The new ECHA CHEM database has been released by ECHA, and it now contains all REACH registration data. There are more details on the transition of ECHA's published data to ECHA CHEM here.

Diss Factsheets

Administrative data

Workers - Hazard via inhalation route

Systemic effects

Long term exposure
Hazard assessment conclusion:
no hazard identified
Acute/short term exposure
Hazard assessment conclusion:
no hazard identified
DNEL related information

Local effects

Long term exposure
Hazard assessment conclusion:
DNEL (Derived No Effect Level)
Value:
0.402 mg/m³
Most sensitive endpoint:
repeated dose toxicity
DNEL related information
DNEL derivation method:
ECHA REACH Guidance
Overall assessment factor (AF):
5
Dose descriptor:
NOAEC
Value:
2.01 mg/m³
AF for dose response relationship:
1
Justification:
The dose response relationship is considered unremarkable, therefore no additional factor is used.
AF for differences in duration of exposure:
1
Justification:
Due to the fact that available studies show that the effects are concentration- and not time-related, a time- and activity scaling was not performed.
AF for interspecies differences (allometric scaling):
1
Justification:
Only local effects were observed for the test substance. Thus, allometric scaling is not applied, because the effects are not dependent on metabolic rate or systemic absorption
AF for other interspecies differences:
1
Justification:
There is no evidence for species differences in the general mode of action or kinetics.
AF for intraspecies differences:
5
Justification:
Default value for workers according to ECHA REACH Guidance.
AF for the quality of the whole database:
1
Justification:
The quality of the whole database is considered to be sufficient and uncritical.
AF for remaining uncertainties:
1
Justification:
The approach used for DNEL derivation is conservative. No further assessment factors are required.
Acute/short term exposure
Hazard assessment conclusion:
DNEL (Derived No Effect Level)
Value:
0.804 mg/m³
Most sensitive endpoint:
repeated dose toxicity
DNEL related information
DNEL extrapolated from long term DNEL

Workers - Hazard via dermal route

Systemic effects

Long term exposure
Hazard assessment conclusion:
no hazard identified
Acute/short term exposure
Hazard assessment conclusion:
no hazard identified
DNEL related information

Local effects

Long term exposure
Hazard assessment conclusion:
no hazard identified
Acute/short term exposure
Hazard assessment conclusion:
no hazard identified

Workers - Hazard for the eyes

Local effects

Hazard assessment conclusion:
medium hazard (no threshold derived)

Additional information - workers

No DNELs are proposed for the following exposure types:

-      dermal exposure: no classification is warranted and no repeated dose effects and no CMR effects are expected from dermal exposure 

-      systemic toxicity (all routes): no systemic effects were observed which were relevant for classification; it is concluded that the local DNELs inclusively protect also from systemic toxicity.

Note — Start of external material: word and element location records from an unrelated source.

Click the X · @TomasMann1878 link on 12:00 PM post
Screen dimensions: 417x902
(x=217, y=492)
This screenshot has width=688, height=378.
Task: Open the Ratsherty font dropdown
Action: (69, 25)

Data from a 5 day inhalation toxicity study (range finder) and a subchronic 90 day inhalation toxicity study with the source substance disodium dihydrogen EDTA (CAS 139-33-3) are available which show a local toxicity on the larynx and the terminal bronchioles. These data allow the calculation of a long-term local DNEL for respirable EDTA-particles. The long-term inhalation DNEL (local) for respirable particles is based on the following experimental results and considerations obtained for disodium dihydrogen EDTA:

  A 5 day aerosol inhalation study (range-finder) is available:

-      The top concentration, 1000 mg/m³ (6 h/d) turned out to be fatal for some animals after 1-2 days. 

-      At 300 mg/m³ severe cell losses were observed after 5 days in the central larynx and in the terminal bronchioli in the lung.

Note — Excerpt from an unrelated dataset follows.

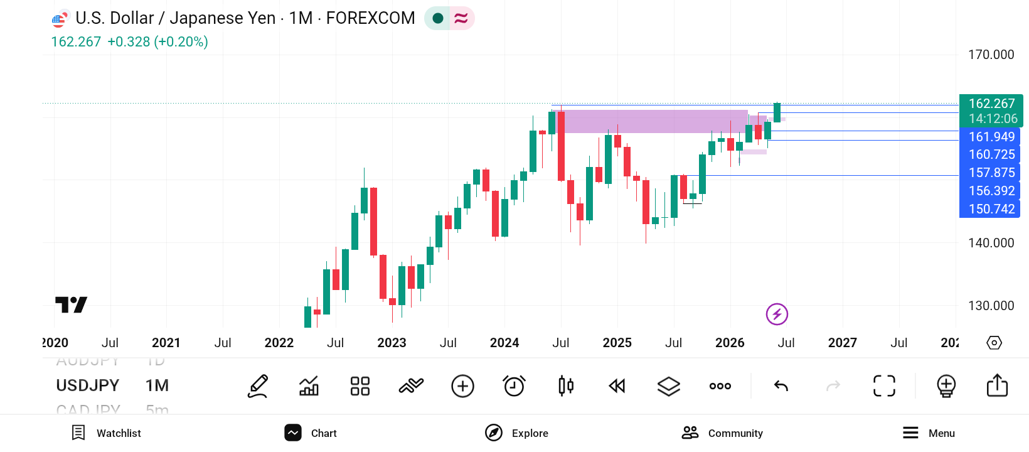Screen dimensions: 1029x452
Task: Toggle fullscreen chart mode
Action: pyautogui.click(x=885, y=386)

-      30 mg/m³ caused similar effects but to a lesser extent.

A 90 day inhalation study according to OECD guideline No 413 is available. Animals received 0.5, 3 or 15 mg/m³ Na2H2EDTA as dust aerosol:

-      A mild inflammation was observed in the high-concentration group (15 mg/m³) in female animals (LOAEC).

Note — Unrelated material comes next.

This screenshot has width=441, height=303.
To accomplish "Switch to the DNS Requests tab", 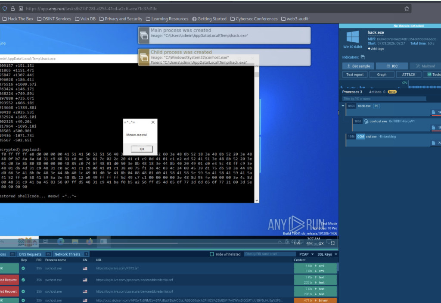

-      No adverse effects were observed in the mid-concentration (3 mg/m³; NOAEC) and low-concentration (0.5 mg/m3) groups.

The NOAEC is 3 mg/m³. Neither systemic toxicity nor other target tissues than the respiratory tract have been identified in the course of the above mentioned studies. It is assumed that the local effects observed are due to chelating properties of the material impacted at typical critical sites. Calcium and possibly zinc may have been leached from intercellular junctions and other membranes or connective tissue with the sequel of a precipitated cell shedding, subsequent replacing activities, and metaplasia.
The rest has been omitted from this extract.